If you think board positions are valuable, a related question: Is any board position worth taking? There seems to be hierarchy within everything in law and law reviews are no exception. Are regular assistant editor positions viewed differently than editor-in-chief, etc. positions?
These are hard questions, for two reasons. First, there's been little or no systematic study of what benefits one gets from a "high board" position; so everyone's opinion is based on her own experience, which may be highly unrepresentative. (Plus, Law Review Lara was a mid-board assistant managing editor, in charge of proofreading, bluebooking, and coordinating cite-checking; naturally, she thinks this is fascinating and fantastically useful stuff.) Second, as the reader points out, the question is one of opportunity costs: Even if a high board position gives one some advantages, would your time be better spent on something else?
With that, a few tentative thoughts:
Law firms are desperate for some tips about how good a lawyer you'll be, so even fine gradations in a hierarchy tend to make a difference to them. They don't care that being a Chief Articles Editor has made you a much better lawyer; but they suspect that it means you were smarter -- or harder-working or more politically savvy, all important factors for a young lawyer -- than the average person who doesn't have that credential. This may or many not apply to specialty journals, which have a reputation as being not terribly selective; but it's likely true for high editorial board positions (Editor-in-Chief, one of the department chiefs, and to a lesser extent one of the department Indians) on the school's main journal.
Being on the law review board actually does give you practice in skills that are important for lawyers. Whether you primarily do editing, proofreading, articles selection, or supervision of student Notes, you'll be exposed to a lot of written work, which you'll have to critique or improve. Writing is one of the most important skills a lawyer needs, and we don't teach it nearly enough in law school; editing is the key to good writing; and editing others' work helps you learn how to better edit your own. Being an articles selection editor is probably the least useful here, but the compensation is that you'll then be exposed to lots of novel ideas on a variety of topics, and some of them may well come in handy in the future. (Warning: Others are just plain wrong, and may deceive you more than helping you.)
The law review is an extended, cooperative task, and participating in it -- especially as managers, which the editors-in-chief and the department chiefs are -- is important training in dealing with people (and in particular future lawyers). It's not quite like working in a law firm (the money isn't as good, for instance), but it does involve working with lawyers, being responsible for others' work, acting responsibly with your own work, and other things that do help prepare you for the working world. If you haven't had much work experience of that sort, being on a law review board can be useful.

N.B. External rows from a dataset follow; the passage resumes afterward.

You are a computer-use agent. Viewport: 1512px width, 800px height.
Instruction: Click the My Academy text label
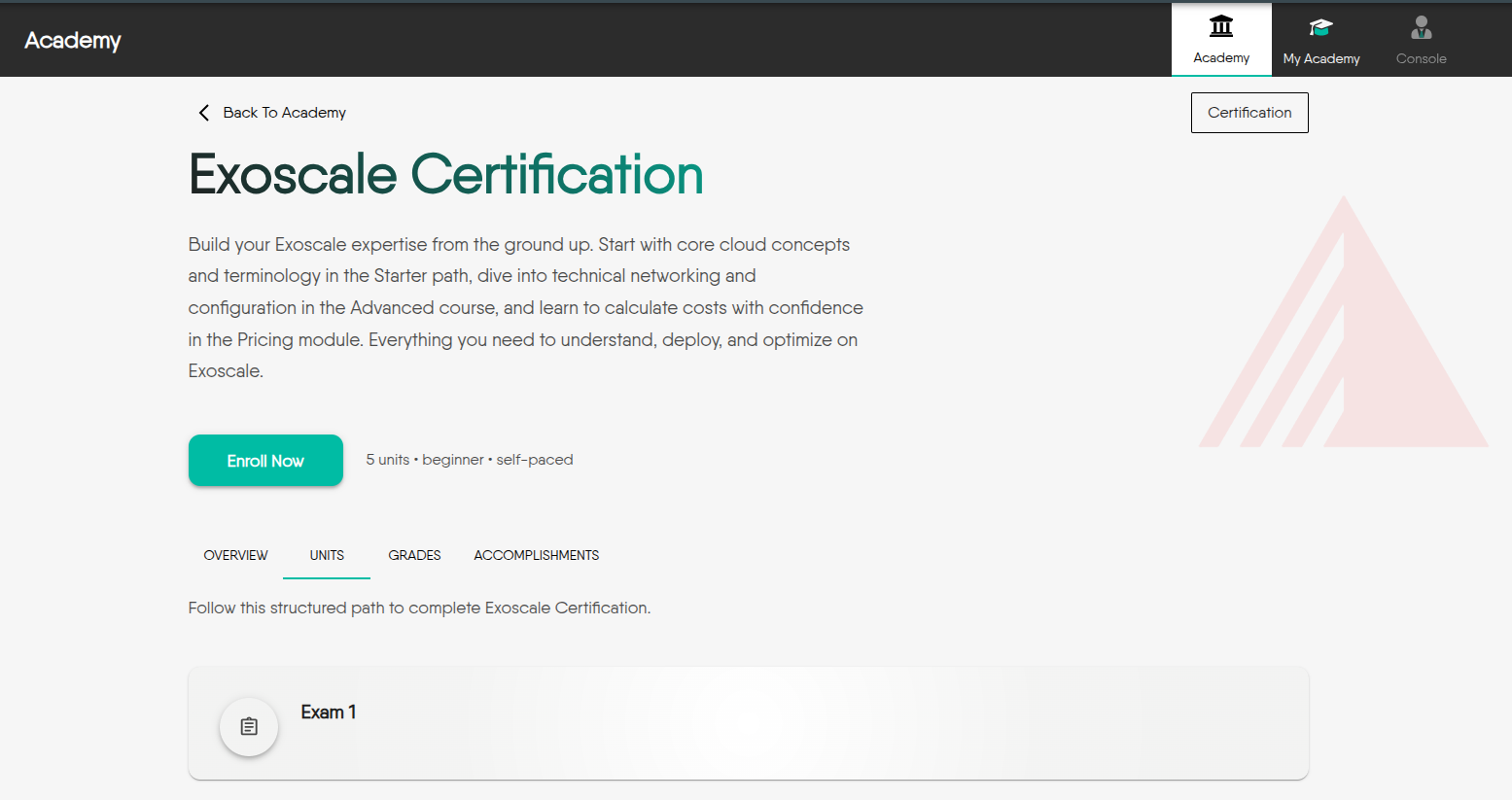coord(1320,58)
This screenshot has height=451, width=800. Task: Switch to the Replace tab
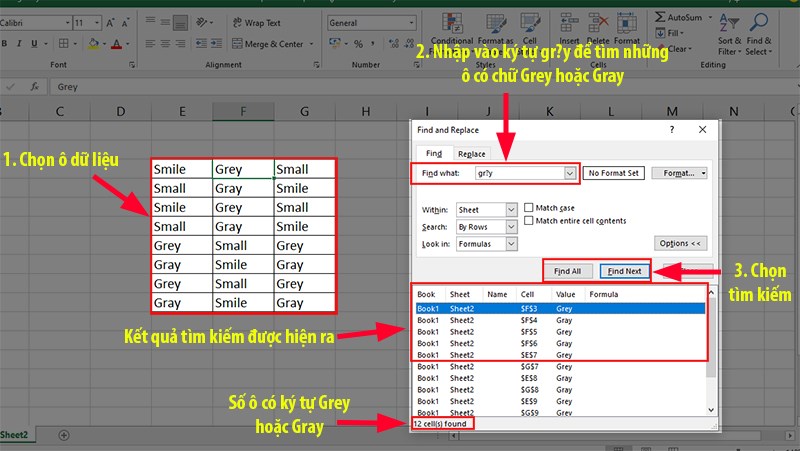click(471, 154)
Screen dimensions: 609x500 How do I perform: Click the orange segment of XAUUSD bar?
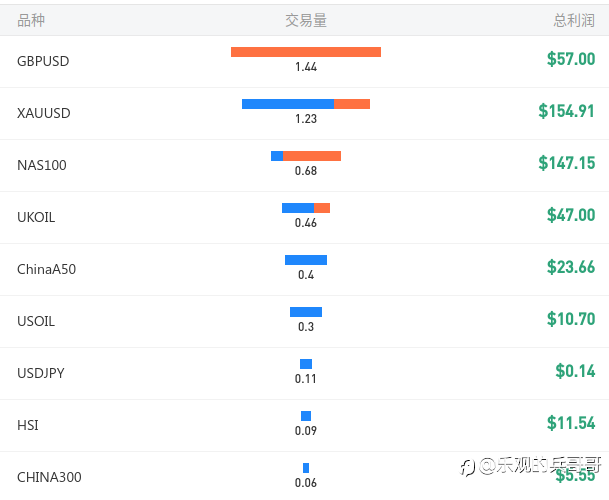tap(352, 104)

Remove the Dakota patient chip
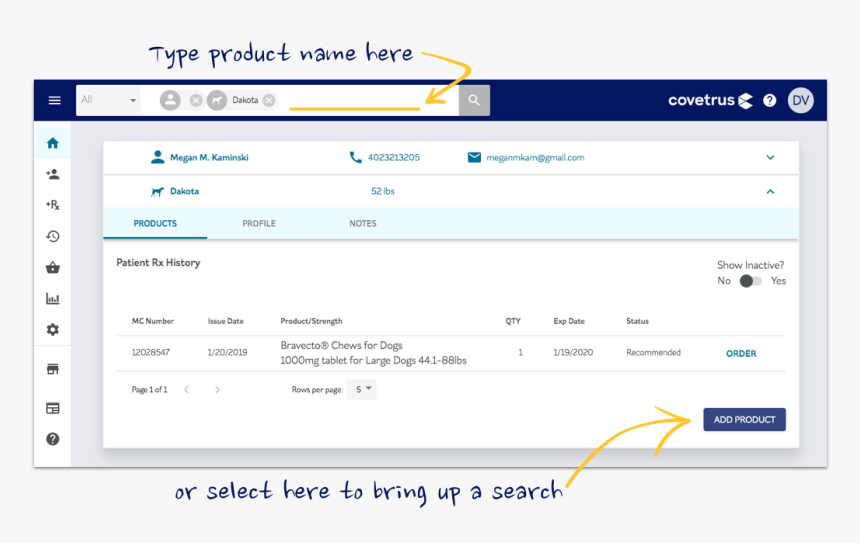click(x=269, y=100)
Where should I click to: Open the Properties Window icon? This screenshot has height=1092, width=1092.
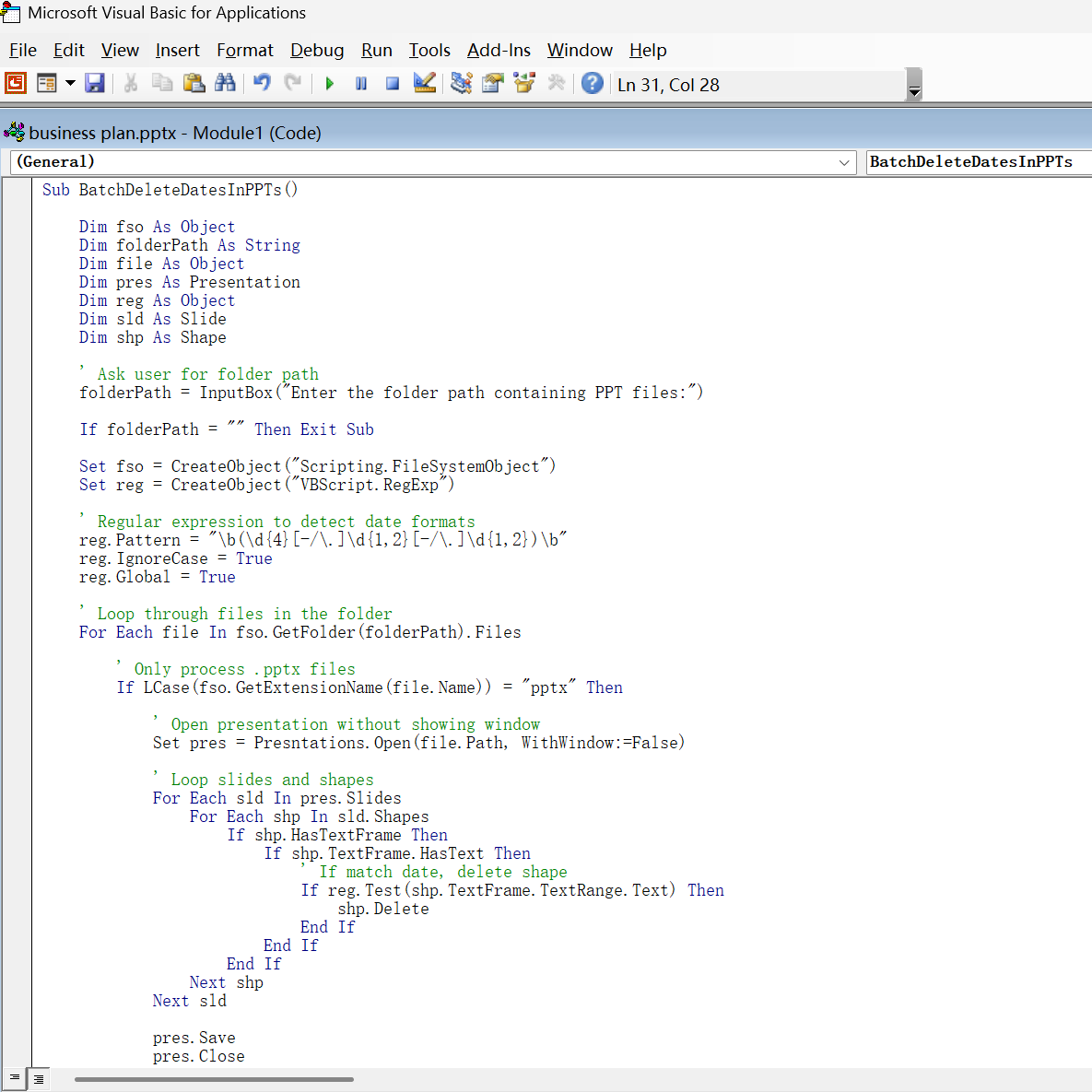click(x=493, y=84)
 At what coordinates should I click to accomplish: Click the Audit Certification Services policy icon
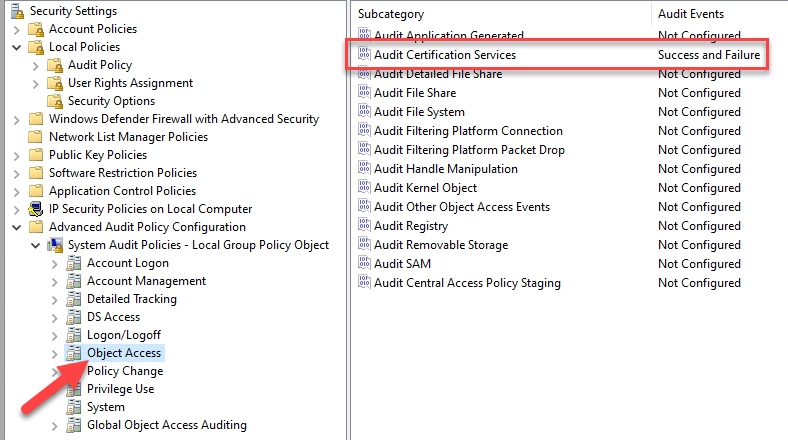363,55
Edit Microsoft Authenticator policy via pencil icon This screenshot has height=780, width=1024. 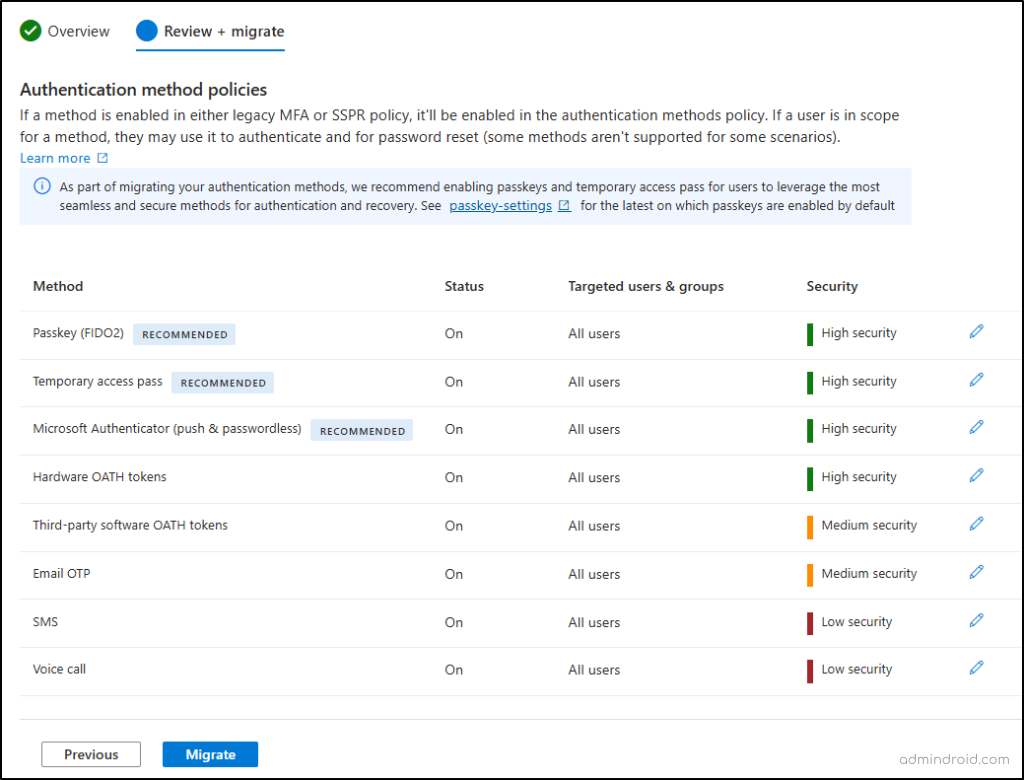(x=976, y=427)
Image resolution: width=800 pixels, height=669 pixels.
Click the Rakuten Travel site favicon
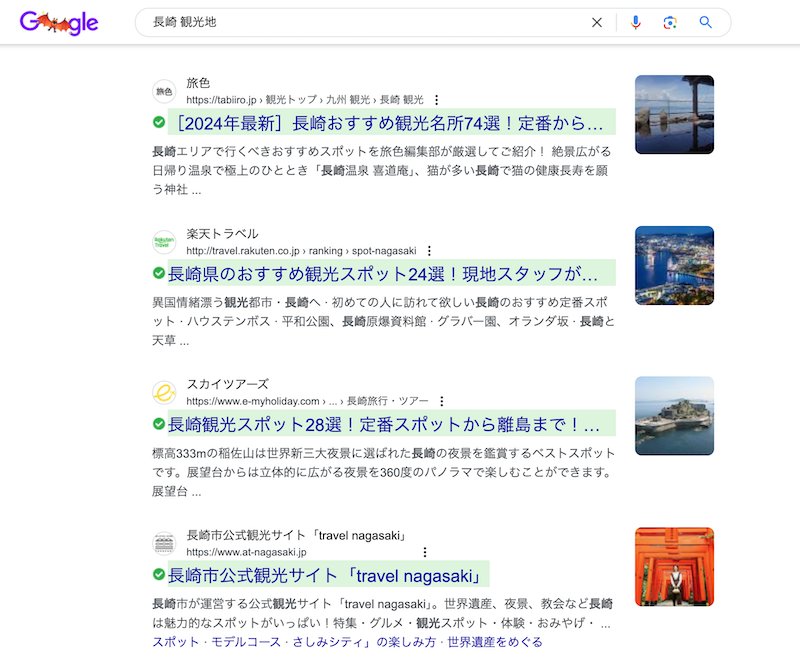point(164,242)
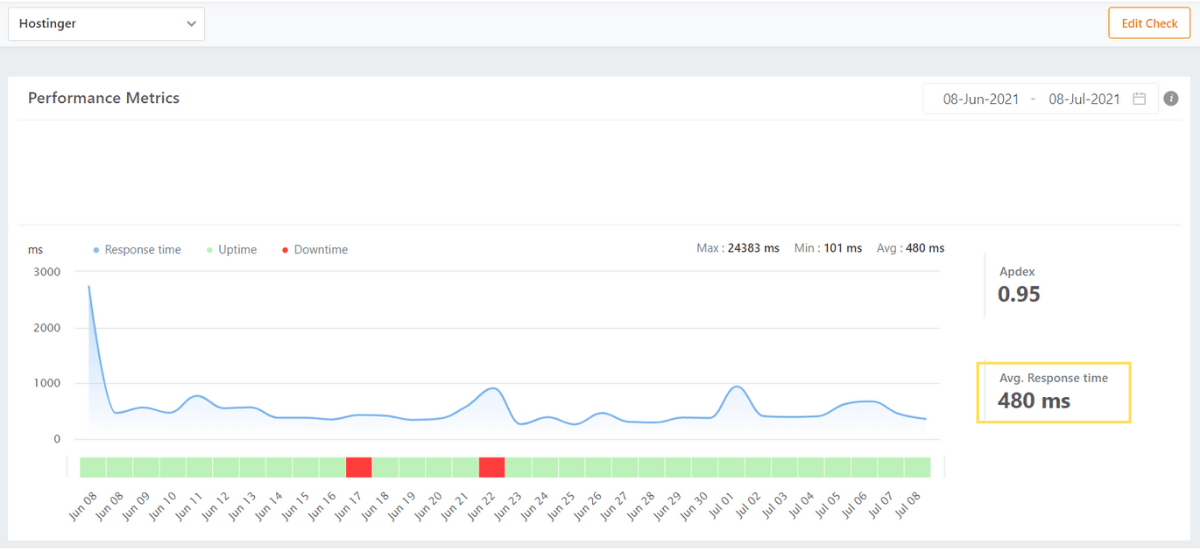The image size is (1200, 550).
Task: Toggle the Uptime legend series
Action: click(237, 250)
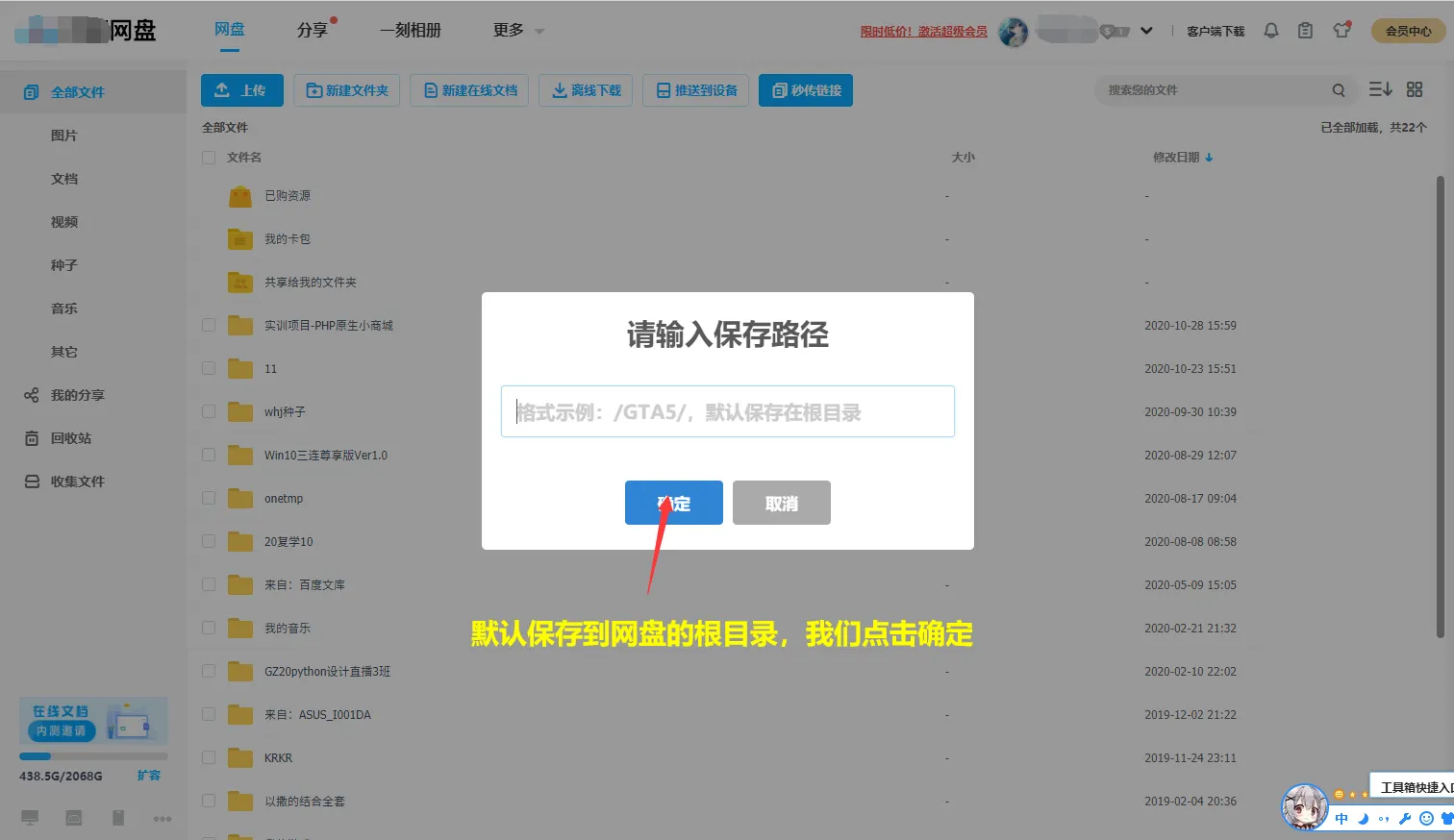Screen dimensions: 1454x840
Task: Click the sort order icon beside search
Action: click(1380, 88)
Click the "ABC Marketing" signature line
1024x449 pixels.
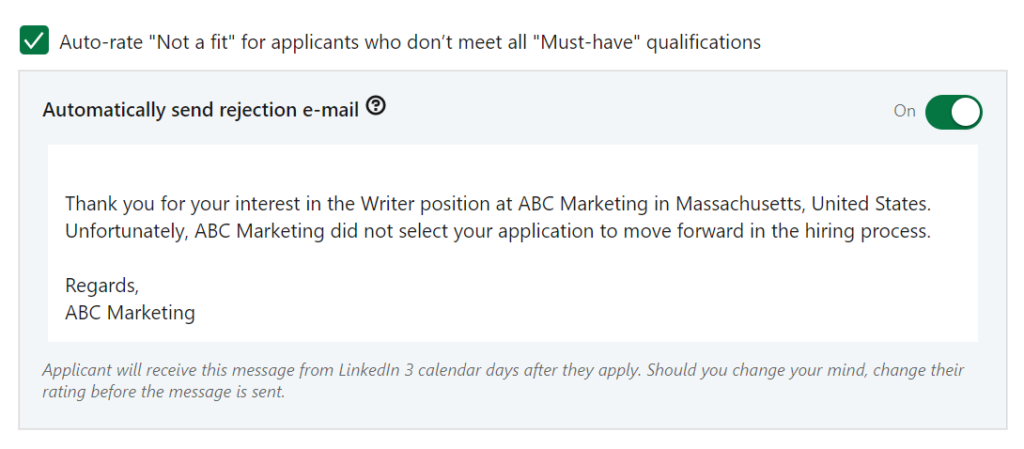(x=130, y=313)
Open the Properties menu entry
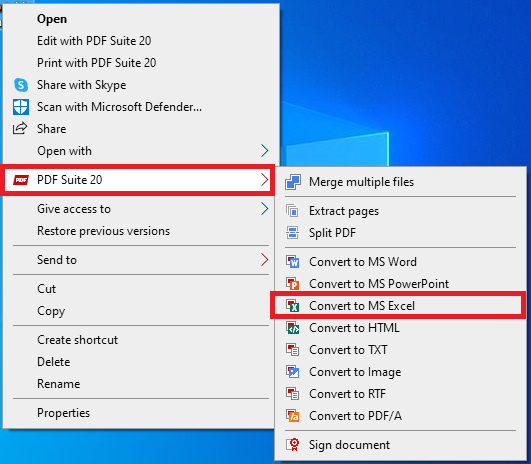Viewport: 531px width, 464px height. pyautogui.click(x=64, y=413)
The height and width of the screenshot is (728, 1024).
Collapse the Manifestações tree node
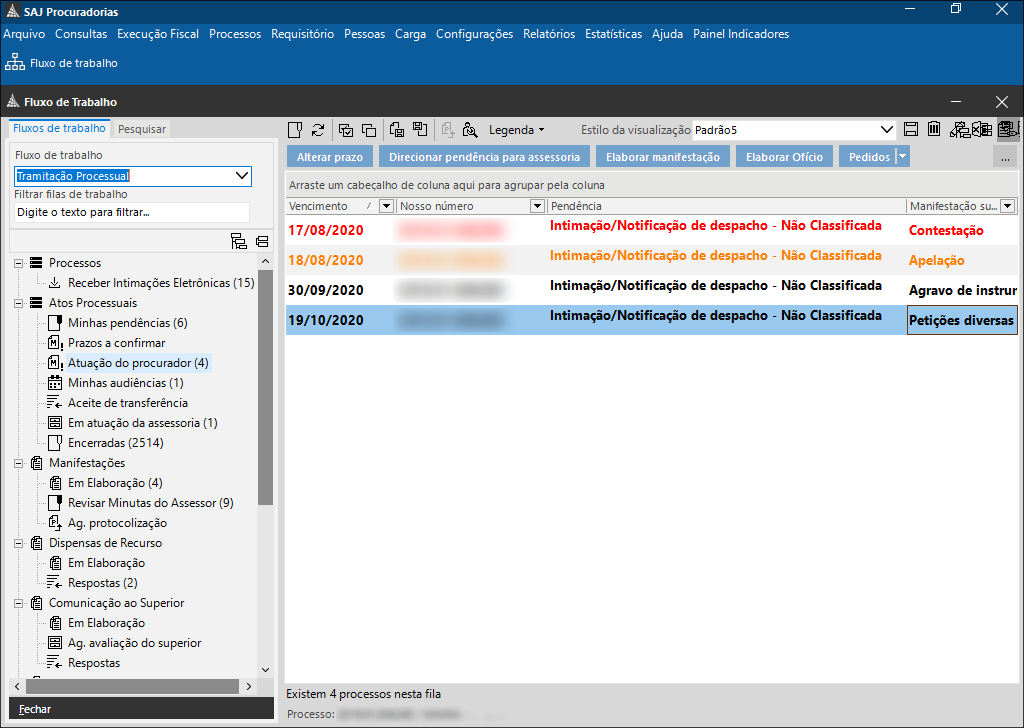click(x=19, y=463)
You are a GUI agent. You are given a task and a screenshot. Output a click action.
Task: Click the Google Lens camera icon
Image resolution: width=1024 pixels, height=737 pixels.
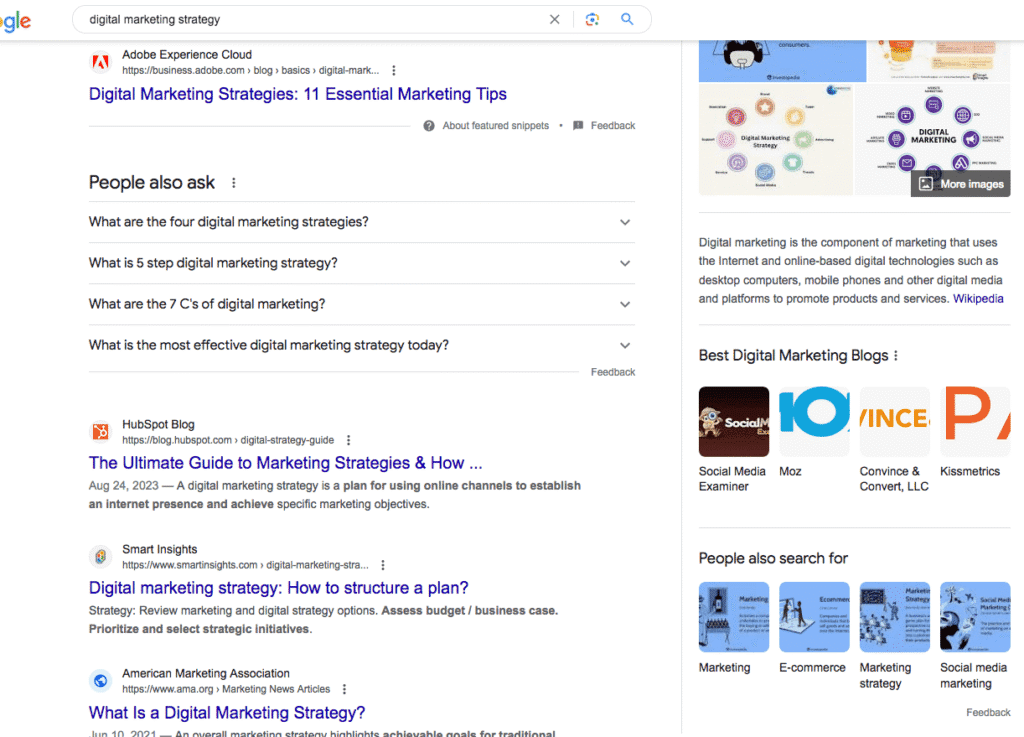(592, 19)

All this having been said, "making law review" -- getting on the journal in the first place, and then working on it for a year as a staffer -- is probably the more important credential than getting a high editorial board position. And, as with many other things, if you expect to dislike the task, don't do it unless you think it will be really helpful. Life is too short to work for nothing on something that leaves you cold and that likely will be at best a moderately helpful credential. But at the same time don't exaggerate the value of, for instance, being a judicial extern during law school; that could be fun, but it's not a terribly helpful credential either. (Being a judicial clerk after law school is a good credential, but being an extern for a semester during law school generally isn't.)
Finally, to answer the last question: The credential value, from highest to lowest, tends to be Editor-in-Chief, department head (Chief Articles Editor, Chief Notes Editor, Chief Managing Editor or Executive Editor), then positions in the departments (Articles Editor, Notes Editor, Book Review Editor, and the like), then the unnamed editorial positions. This is a rough cut, and note that the board structure -- and particularly the position names -- vary from school to school.
In any event, Lara wishes she could have given you a more definite answer; but this is the best she's got. Lara is enabling comments so that others who are knowledgeable -- especially people who are practicing lawyers and are thus on the hiring side -- can speak to this question. (Recall that the question is the educational and credential value of having a high editorial board position, or any editorial board position when the board year is optional, not of being on law review in the first place.)